John T. Lortie, for respondent.


MEMORANDUM OPINION


This case is before the Court on a petition for judicial review of a Notice of Determination Concerning Collection Action(s) Under Section 6320 and/or 6330 (notice of determination). The Estate of Joseph Mangiardi, Deceased, Joseph L. Mangiardi Declaration of Trust Dated February 13, 1998, Maureen G. Mangiardi, Co-Trustee and Statutory Executor (petitioner), seeks judicial review of respondent's determination to proceed with a proposed levy with respect to petitioner's estate tax liability. The sole issue for decision is whether respondent's determination to proceed with a proposed levy for collection of unpaid estate tax liability constitutes an abuse of discretion.

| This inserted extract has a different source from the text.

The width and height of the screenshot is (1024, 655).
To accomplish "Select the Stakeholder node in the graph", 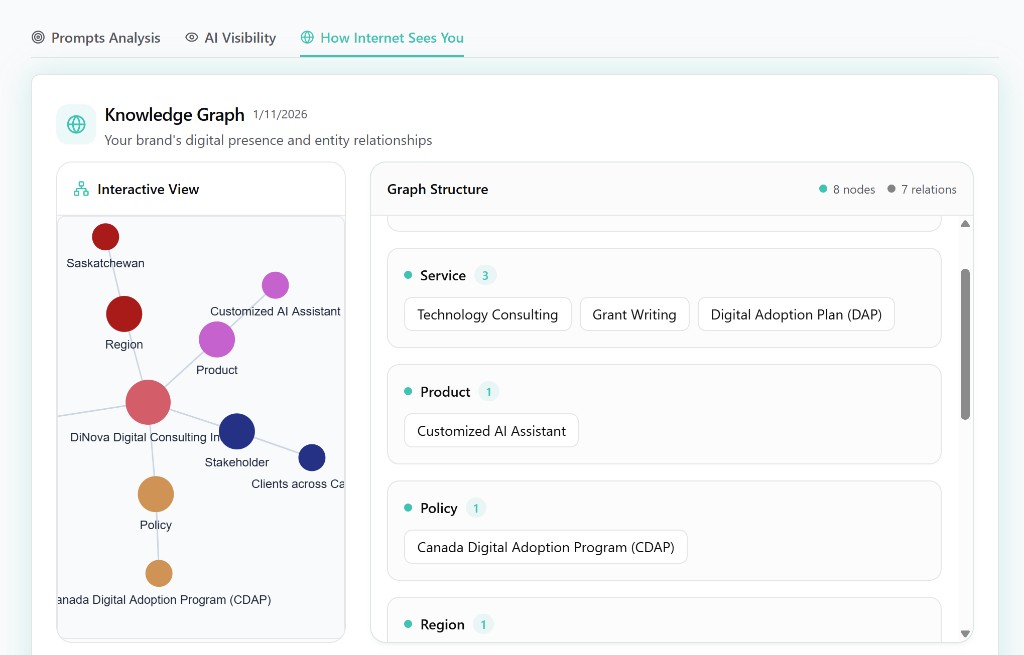I will (237, 431).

Unless otherwise indicated, all section references are to the Internal Revenue Code of 1986, as amended, and all Rule references are to the Tax Court Rules of Practice and Procedure.

Background

This case was submitted fully stipulated pursuant to Rule 122. The parties' stipulation of facts, with accompanying exhibits, is incorporated herein by this reference. The estate's legal residence was Florida at the time the petition was filed. The cotrustee of the previously referenced trust (trust) and statutory executor of the estate, Ms. Maureen G. Mangiardi, resided in the State of New York at the time the petition was filed. Dr. Joseph L. Mangiardi (decedent), who established the trust, which was revocable during his lifetime, was a resident of the State of Florida when he died on April 5, 2000.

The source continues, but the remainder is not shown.